Files
opensquilla--opensquilla/CONTRIBUTING.md
T
2026-07-13 13:12:33 +08:00

5.5 KiB

Contributing

Thanks for improving OpenSquilla. Keep pull requests small, focused, and covered by tests that outside contributors can run without private access.

Target Branch

Open pull requests against main by default. OpenSquilla now uses main as the active integration branch for feature work, bug fixes, tests, documentation, and contributor changes.

Use release/*, hotfix/*, staging/*, integration/*, sandbox-*, or a maintainer-approved staging/collaboration label only when maintainers request a temporary collaboration branch. When in doubt, target main.

Linked Issues

Declare issue relationships in pull request descriptions with GitHub keywords:

  • Use Fixes #123, Closes #123, or Resolves #123 when the pull request is intended to fix the issue.
  • Use Refs #123 when the pull request is related but should not move the issue toward closure.
  • Use None when no public issue is linked.

OpenSquilla keeps issue closure tied to the default branch. Merging a fixing pull request into main removes the linked-pull-request marker so the issue can follow GitHub's normal closing flow. Maintainers may use has-linked-pr while work is still under review. If a linked pull request is closed without merging, the automation removes has-linked-pr.

Reporting Bugs

Use the bug-report issue template. Attach a diagnostics bundle (opensquilla bundle, or the Web UI / desktop download button — see docs/troubleshooting.md); it is redacted by default and safe to share. Quote any (ref: …) code from the error message you saw. For suspected vulnerabilities use SECURITY.md instead.

Attribution On Squash Or Replay

When maintainer cleanup, replay, or squash merging collapses contributor commits, keep the final non-empty commit attributable with Co-authored-by: trailers for every human contributor whose work is included. Preserve pull request author attribution and commit author attribution separately when they differ.

If an older squash, replay, or follow-up pull request dropped contributor attribution, do not rewrite protected branch history only to repair it. Open a focused attribution repair pull request instead: update CONTRIBUTORS.md or the release notes with affected pull requests and evidence, and include Co-authored-by: trailers on the repair commit for missing human contributors when GitHub can associate those emails. Do not treat "already appears in GitHub contributors" as complete repair; that confirms global account representation, not attribution for the specific squashed or replayed work.

Default Checks

Install development dependencies:

uv sync --extra dev --extra recommended

Run the public quality gate before opening a pull request:

uv run ruff check src tests
uv run pytest -q
uv build --wheel

Default tests must be offline, deterministic, credential-free, and safe for forks. Do not add network, provider, browser, or channel requirements to the default pull request path.

Test Expectations

Add or update public regression tests for behavior changes and bug fixes. Prefer focused unit or integration tests unless the behavior crosses the gateway, browser UI, provider, or channel boundary.

Live checks are maintainer-only gates. The Live Release E2E workflow covers real provider, browser, and optional channel smoke tests with GitHub secrets and explicit opt-in inputs.

Private Materials

Private test suites, release red-team prompts, real provider transcripts, real channel identifiers, local paths, credentials, and AI session artifacts must not be committed.

Local maintainer-only files may live under tests/_private/ or .omx/private-golden/; both are excluded from the public tree and default pytest collection.

Third-Party Origins

Declare any third-party origin in the pull request. If no third-party material is involved, say none. If there is any uncertainty, use the more conservative category and let maintainers narrow it during review.

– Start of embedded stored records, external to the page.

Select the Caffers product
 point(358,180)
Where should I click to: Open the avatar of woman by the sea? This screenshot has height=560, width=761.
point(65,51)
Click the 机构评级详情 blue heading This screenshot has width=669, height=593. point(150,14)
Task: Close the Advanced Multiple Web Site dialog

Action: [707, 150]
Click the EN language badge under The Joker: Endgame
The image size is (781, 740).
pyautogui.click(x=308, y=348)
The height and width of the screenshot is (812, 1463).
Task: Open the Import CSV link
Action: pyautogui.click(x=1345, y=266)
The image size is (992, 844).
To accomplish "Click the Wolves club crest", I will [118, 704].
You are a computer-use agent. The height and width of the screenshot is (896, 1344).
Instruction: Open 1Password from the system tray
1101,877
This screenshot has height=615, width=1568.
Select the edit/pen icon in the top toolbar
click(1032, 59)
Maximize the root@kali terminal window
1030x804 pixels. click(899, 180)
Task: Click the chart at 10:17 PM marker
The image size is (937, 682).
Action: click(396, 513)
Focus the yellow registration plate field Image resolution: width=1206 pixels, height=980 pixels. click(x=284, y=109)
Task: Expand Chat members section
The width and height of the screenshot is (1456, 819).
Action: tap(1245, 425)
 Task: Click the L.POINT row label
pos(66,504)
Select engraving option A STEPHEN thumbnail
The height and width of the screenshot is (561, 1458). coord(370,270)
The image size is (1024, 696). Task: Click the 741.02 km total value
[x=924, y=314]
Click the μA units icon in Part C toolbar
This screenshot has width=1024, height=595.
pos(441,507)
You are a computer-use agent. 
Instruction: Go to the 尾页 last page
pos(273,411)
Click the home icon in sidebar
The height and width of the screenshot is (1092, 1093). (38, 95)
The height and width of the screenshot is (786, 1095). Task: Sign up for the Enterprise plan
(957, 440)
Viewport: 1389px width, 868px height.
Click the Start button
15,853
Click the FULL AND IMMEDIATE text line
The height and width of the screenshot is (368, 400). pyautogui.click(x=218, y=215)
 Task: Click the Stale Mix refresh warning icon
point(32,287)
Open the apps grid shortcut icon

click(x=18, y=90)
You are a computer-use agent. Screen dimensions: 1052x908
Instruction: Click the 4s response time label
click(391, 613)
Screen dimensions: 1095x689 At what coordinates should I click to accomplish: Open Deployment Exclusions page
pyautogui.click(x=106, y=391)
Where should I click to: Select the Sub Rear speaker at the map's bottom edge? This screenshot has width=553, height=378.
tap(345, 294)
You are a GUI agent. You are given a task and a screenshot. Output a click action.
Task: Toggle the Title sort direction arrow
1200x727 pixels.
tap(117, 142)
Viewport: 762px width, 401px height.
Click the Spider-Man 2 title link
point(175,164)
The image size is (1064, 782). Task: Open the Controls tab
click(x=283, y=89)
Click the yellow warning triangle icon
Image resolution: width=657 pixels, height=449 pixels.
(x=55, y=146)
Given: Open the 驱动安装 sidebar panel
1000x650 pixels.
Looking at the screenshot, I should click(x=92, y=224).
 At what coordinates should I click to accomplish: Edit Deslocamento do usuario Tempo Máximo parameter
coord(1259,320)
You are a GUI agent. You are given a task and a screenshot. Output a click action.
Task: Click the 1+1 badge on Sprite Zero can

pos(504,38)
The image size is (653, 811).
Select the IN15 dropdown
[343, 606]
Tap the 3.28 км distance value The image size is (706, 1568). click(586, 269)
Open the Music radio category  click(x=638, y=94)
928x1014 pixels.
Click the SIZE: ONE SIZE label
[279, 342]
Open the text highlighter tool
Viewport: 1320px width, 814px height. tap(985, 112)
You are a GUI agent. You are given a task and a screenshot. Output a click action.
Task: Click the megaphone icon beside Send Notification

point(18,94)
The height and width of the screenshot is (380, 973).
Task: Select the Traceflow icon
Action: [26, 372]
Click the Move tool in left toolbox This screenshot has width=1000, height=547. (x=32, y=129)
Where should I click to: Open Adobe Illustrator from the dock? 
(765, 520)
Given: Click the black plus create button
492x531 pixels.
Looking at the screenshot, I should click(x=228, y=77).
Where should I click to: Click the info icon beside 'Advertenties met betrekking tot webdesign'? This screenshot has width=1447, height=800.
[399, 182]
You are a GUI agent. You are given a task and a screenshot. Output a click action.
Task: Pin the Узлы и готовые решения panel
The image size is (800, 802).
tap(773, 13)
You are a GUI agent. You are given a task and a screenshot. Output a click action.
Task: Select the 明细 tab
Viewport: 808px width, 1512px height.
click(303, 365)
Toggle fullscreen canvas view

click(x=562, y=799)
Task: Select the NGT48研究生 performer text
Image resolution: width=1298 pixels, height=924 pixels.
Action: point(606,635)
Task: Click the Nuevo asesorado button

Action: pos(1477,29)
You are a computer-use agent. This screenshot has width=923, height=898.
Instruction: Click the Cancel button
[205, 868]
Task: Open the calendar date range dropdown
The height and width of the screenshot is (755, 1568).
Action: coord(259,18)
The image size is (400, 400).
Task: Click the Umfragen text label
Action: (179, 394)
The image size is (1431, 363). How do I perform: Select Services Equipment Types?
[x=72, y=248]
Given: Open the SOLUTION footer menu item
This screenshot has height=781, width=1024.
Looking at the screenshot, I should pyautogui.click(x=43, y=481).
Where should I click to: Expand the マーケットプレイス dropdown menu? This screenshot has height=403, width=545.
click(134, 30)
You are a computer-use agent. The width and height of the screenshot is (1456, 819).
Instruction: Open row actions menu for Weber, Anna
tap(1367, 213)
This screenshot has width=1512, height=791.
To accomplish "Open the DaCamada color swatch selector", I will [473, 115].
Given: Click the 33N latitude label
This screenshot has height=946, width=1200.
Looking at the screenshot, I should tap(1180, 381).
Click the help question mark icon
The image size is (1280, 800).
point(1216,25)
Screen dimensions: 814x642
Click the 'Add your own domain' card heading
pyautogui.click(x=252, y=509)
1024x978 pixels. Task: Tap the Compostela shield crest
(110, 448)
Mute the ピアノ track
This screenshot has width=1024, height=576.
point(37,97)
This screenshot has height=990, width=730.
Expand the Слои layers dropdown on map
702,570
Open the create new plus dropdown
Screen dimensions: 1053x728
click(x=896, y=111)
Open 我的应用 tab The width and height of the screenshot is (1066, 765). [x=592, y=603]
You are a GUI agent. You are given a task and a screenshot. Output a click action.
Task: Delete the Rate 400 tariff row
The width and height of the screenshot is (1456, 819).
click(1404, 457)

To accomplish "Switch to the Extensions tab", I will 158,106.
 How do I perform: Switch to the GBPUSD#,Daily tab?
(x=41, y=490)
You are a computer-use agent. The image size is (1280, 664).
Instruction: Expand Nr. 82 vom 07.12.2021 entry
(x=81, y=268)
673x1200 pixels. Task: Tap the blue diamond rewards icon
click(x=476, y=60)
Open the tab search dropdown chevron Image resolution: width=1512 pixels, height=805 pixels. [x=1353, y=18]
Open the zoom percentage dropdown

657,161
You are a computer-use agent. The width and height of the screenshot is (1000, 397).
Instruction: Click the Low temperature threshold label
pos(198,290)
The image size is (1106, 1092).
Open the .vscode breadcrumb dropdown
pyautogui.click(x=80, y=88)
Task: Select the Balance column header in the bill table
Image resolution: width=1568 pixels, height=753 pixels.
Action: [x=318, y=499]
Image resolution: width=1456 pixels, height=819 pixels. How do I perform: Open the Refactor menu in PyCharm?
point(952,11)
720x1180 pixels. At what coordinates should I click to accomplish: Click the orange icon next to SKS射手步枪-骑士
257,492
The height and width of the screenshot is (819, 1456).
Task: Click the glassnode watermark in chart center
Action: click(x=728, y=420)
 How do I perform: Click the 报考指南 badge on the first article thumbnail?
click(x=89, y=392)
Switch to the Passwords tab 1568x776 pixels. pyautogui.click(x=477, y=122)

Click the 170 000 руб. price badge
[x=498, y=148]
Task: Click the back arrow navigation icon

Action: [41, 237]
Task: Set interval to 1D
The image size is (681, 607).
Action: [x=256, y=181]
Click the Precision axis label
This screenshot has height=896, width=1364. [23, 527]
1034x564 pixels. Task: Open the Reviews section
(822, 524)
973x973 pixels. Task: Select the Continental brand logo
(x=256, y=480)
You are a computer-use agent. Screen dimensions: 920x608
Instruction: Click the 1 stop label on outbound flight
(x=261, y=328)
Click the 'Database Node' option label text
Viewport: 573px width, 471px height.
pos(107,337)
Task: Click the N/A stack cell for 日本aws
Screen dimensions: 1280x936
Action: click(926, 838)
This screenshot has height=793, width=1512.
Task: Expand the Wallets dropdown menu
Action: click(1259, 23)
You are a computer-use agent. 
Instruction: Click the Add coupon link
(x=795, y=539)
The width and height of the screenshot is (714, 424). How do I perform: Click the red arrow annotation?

  • inspired-by: only the idea influenced the change; no code, rules, fixtures, structure, or copied text is reused.
  • adapted/ported: OpenSquilla re-expresses upstream behavior, rules, or structure in OpenSquilla code.
  • vendored: upstream source is copied into the repository with minimal or no changes.
  • direct dependency: OpenSquilla depends on an external package through pyproject.toml or another package manager.
  • modified upstream: vendored upstream source is patched or otherwise changed in the OpenSquilla tree.

For adapted/ported, vendored, and modified upstream material, include the upstream URL, license, copyright notice, and any required changes to THIRD_PARTY_NOTICES.md or a local provenance file in the same pull request. For direct dependencies, note the package name and license so maintainers can audit redistribution and release-bundle obligations.

Permissive licenses such as Apache-2.0, MIT, MIT-0, BSD, ISC, and compatible public-domain-equivalent grants are usually acceptable. GPL, AGPL, LGPL, SSPL, source-available, custom commercial, or unclear licenses require explicit maintainer approval before code, rules, fixtures, or adapted implementations are merged.

Security Reports

Do not include vulnerability details, exploit steps, credentials, or provider tokens in public issues. Use the process in SECURITY.md for suspected vulnerabilities.

Community Standards

Keep discussion technical, specific, and respectful. The expected conduct for issues, pull requests, and maintainer decisions is documented in CODE_OF_CONDUCT.md.